▶ _Work request_:
Repeat every line below exactly as it reads.
Start of Material shown
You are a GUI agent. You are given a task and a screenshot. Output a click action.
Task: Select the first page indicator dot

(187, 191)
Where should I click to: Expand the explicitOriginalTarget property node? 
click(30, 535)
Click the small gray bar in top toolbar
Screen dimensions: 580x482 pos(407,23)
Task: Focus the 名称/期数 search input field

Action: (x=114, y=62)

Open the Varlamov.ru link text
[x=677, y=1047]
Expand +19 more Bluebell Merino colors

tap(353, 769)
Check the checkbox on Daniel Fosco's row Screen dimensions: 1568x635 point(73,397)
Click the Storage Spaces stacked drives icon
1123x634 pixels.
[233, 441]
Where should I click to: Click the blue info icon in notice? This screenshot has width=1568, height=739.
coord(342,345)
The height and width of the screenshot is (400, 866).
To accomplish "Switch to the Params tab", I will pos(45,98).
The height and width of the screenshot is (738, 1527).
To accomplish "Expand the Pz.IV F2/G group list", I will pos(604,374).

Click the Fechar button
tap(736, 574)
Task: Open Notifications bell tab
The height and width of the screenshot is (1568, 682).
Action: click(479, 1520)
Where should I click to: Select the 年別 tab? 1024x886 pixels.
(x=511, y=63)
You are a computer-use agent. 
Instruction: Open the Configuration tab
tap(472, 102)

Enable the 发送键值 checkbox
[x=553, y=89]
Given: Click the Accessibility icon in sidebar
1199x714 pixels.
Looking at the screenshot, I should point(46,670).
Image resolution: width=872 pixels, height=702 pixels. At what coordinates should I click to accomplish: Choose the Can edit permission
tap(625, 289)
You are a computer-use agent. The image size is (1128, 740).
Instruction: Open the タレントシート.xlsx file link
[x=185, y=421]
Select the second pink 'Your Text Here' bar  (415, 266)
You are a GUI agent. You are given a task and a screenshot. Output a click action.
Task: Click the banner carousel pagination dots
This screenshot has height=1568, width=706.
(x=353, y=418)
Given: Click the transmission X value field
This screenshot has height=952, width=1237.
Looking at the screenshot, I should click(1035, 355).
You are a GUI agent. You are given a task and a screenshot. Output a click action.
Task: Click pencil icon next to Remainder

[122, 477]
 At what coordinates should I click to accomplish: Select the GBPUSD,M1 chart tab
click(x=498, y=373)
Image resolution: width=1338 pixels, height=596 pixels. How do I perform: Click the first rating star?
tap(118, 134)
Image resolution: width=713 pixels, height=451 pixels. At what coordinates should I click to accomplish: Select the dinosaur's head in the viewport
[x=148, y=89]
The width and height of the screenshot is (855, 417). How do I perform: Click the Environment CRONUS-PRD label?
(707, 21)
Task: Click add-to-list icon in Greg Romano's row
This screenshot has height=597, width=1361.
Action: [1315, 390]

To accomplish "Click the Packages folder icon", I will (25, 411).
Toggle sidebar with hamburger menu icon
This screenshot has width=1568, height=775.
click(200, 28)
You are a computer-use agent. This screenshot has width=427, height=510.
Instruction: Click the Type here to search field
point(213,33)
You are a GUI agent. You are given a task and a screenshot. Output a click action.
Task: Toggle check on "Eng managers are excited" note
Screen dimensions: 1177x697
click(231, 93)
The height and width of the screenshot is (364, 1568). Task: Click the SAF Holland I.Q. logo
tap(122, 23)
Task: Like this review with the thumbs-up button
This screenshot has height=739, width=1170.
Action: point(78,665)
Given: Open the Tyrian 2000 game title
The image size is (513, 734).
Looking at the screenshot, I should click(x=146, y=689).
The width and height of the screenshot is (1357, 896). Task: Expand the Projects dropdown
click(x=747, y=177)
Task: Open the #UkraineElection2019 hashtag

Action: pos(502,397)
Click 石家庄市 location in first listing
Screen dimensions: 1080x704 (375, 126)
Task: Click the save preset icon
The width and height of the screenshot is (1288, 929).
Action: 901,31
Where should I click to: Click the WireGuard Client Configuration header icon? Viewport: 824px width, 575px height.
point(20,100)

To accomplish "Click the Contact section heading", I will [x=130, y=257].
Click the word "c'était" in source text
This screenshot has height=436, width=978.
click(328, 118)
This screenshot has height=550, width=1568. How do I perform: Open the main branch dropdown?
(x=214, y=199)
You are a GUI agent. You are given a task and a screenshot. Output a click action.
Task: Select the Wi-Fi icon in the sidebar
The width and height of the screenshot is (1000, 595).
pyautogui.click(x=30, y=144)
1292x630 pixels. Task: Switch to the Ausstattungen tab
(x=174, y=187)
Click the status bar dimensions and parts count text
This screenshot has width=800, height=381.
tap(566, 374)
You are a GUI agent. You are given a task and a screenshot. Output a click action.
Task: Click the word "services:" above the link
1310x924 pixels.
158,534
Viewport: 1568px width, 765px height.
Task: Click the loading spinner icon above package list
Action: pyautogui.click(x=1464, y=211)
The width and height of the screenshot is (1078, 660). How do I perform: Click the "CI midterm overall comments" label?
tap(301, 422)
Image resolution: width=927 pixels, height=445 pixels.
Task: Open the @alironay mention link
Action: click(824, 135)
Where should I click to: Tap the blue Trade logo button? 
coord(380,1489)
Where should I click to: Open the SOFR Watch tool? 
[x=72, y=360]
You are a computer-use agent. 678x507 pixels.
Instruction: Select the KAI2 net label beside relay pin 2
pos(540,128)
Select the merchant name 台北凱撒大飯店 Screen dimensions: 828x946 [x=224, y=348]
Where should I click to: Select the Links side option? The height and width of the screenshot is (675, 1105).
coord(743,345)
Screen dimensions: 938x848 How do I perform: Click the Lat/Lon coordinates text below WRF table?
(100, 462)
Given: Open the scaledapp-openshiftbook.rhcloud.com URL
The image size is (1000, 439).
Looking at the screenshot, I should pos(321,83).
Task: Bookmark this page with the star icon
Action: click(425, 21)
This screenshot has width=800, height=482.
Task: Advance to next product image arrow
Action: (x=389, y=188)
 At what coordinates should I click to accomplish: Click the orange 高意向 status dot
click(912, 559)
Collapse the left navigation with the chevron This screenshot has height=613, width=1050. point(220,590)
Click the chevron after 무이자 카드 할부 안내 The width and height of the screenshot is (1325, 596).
End of Material shown
▶ _Output_:
You are a GUI agent. You are given a task and a screenshot. Output a click action.
Task: Select the first page indicator dot

(187, 191)
Where should I click to: Expand the explicitOriginalTarget property node? 
click(30, 535)
Click the small gray bar in top toolbar
Screen dimensions: 580x482 pos(407,23)
Task: Focus the 名称/期数 search input field

Action: (x=114, y=62)

Open the Varlamov.ru link text
[x=677, y=1047]
Expand +19 more Bluebell Merino colors

tap(353, 769)
Check the checkbox on Daniel Fosco's row Screen dimensions: 1568x635 point(73,397)
Click the Storage Spaces stacked drives icon
1123x634 pixels.
[233, 441]
Where should I click to: Click the blue info icon in notice? This screenshot has width=1568, height=739.
coord(342,345)
The height and width of the screenshot is (400, 866).
To accomplish "Switch to the Params tab", I will pos(45,98).
The height and width of the screenshot is (738, 1527).
To accomplish "Expand the Pz.IV F2/G group list", I will pos(604,374).

Click the Fechar button
tap(736, 574)
Task: Open Notifications bell tab
The height and width of the screenshot is (1568, 682).
Action: click(479, 1520)
Where should I click to: Select the 年別 tab? 1024x886 pixels.
(x=511, y=63)
You are a computer-use agent. 
Instruction: Open the Configuration tab
tap(472, 102)

Enable the 发送键值 checkbox
[x=553, y=89]
Given: Click the Accessibility icon in sidebar
1199x714 pixels.
Looking at the screenshot, I should point(46,670).
Image resolution: width=872 pixels, height=702 pixels. At what coordinates should I click to accomplish: Choose the Can edit permission
tap(625, 289)
You are a computer-use agent. The image size is (1128, 740).
Instruction: Open the タレントシート.xlsx file link
[x=185, y=421]
Select the second pink 'Your Text Here' bar  (415, 266)
You are a GUI agent. You are given a task and a screenshot. Output a click action.
Task: Click the banner carousel pagination dots
This screenshot has height=1568, width=706.
(x=353, y=418)
Given: Click the transmission X value field
This screenshot has height=952, width=1237.
Looking at the screenshot, I should click(1035, 355).
You are a GUI agent. You are given a task and a screenshot. Output a click action.
Task: Click pencil icon next to Remainder

[122, 477]
 At what coordinates should I click to accomplish: Select the GBPUSD,M1 chart tab
click(x=498, y=373)
Image resolution: width=1338 pixels, height=596 pixels. How do I perform: Click the first rating star?
tap(118, 134)
Image resolution: width=713 pixels, height=451 pixels. At what coordinates should I click to accomplish: Select the dinosaur's head in the viewport
[x=148, y=89]
The width and height of the screenshot is (855, 417). How do I perform: Click the Environment CRONUS-PRD label?
(707, 21)
Task: Click add-to-list icon in Greg Romano's row
This screenshot has height=597, width=1361.
Action: [1315, 390]

To accomplish "Click the Packages folder icon", I will (25, 411).
Toggle sidebar with hamburger menu icon
This screenshot has width=1568, height=775.
click(200, 28)
You are a computer-use agent. This screenshot has width=427, height=510.
Instruction: Click the Type here to search field
point(213,33)
You are a GUI agent. You are given a task and a screenshot. Output a click action.
Task: Toggle check on "Eng managers are excited" note
Screen dimensions: 1177x697
click(231, 93)
The height and width of the screenshot is (364, 1568). Task: Click the SAF Holland I.Q. logo
tap(122, 23)
Task: Like this review with the thumbs-up button
This screenshot has height=739, width=1170.
Action: point(78,665)
Given: Open the Tyrian 2000 game title
The image size is (513, 734).
Looking at the screenshot, I should click(x=146, y=689).
The width and height of the screenshot is (1357, 896). Task: Expand the Projects dropdown
click(x=747, y=177)
Task: Open the #UkraineElection2019 hashtag

Action: pos(502,397)
Click 石家庄市 location in first listing
Screen dimensions: 1080x704 (375, 126)
Task: Click the save preset icon
The width and height of the screenshot is (1288, 929).
Action: 901,31
Where should I click to: Click the WireGuard Client Configuration header icon? Viewport: 824px width, 575px height.
point(20,100)

To accomplish "Click the Contact section heading", I will [x=130, y=257].
Click the word "c'était" in source text
This screenshot has height=436, width=978.
click(328, 118)
This screenshot has height=550, width=1568. How do I perform: Open the main branch dropdown?
(x=214, y=199)
You are a GUI agent. You are given a task and a screenshot. Output a click action.
Task: Select the Wi-Fi icon in the sidebar
The width and height of the screenshot is (1000, 595).
pyautogui.click(x=30, y=144)
1292x630 pixels. Task: Switch to the Ausstattungen tab
(x=174, y=187)
Click the status bar dimensions and parts count text
This screenshot has width=800, height=381.
tap(566, 374)
You are a GUI agent. You are given a task and a screenshot. Output a click action.
Task: Click the word "services:" above the link
1310x924 pixels.
158,534
Viewport: 1568px width, 765px height.
Task: Click the loading spinner icon above package list
Action: pyautogui.click(x=1464, y=211)
The width and height of the screenshot is (1078, 660). How do I perform: Click the "CI midterm overall comments" label?
tap(301, 422)
Image resolution: width=927 pixels, height=445 pixels.
Task: Open the @alironay mention link
Action: click(824, 135)
Where should I click to: Tap the blue Trade logo button? 
coord(380,1489)
Where should I click to: Open the SOFR Watch tool? 
[x=72, y=360]
You are a computer-use agent. 678x507 pixels.
Instruction: Select the KAI2 net label beside relay pin 2
pos(540,128)
Select the merchant name 台北凱撒大飯店 Screen dimensions: 828x946 [x=224, y=348]
Where should I click to: Select the Links side option? The height and width of the screenshot is (675, 1105).
coord(743,345)
Screen dimensions: 938x848 How do I perform: Click the Lat/Lon coordinates text below WRF table?
(100, 462)
Given: Open the scaledapp-openshiftbook.rhcloud.com URL
The image size is (1000, 439).
Looking at the screenshot, I should pos(321,83).
Task: Bookmark this page with the star icon
Action: click(425, 21)
This screenshot has width=800, height=482.
Task: Advance to next product image arrow
Action: (x=389, y=188)
 At what coordinates should I click to accomplish: Click the orange 高意向 status dot
click(912, 559)
Collapse the left navigation with the chevron This screenshot has height=613, width=1050. point(220,590)
Click the chevron after 무이자 카드 할부 안내 The width and height of the screenshot is (1325, 596).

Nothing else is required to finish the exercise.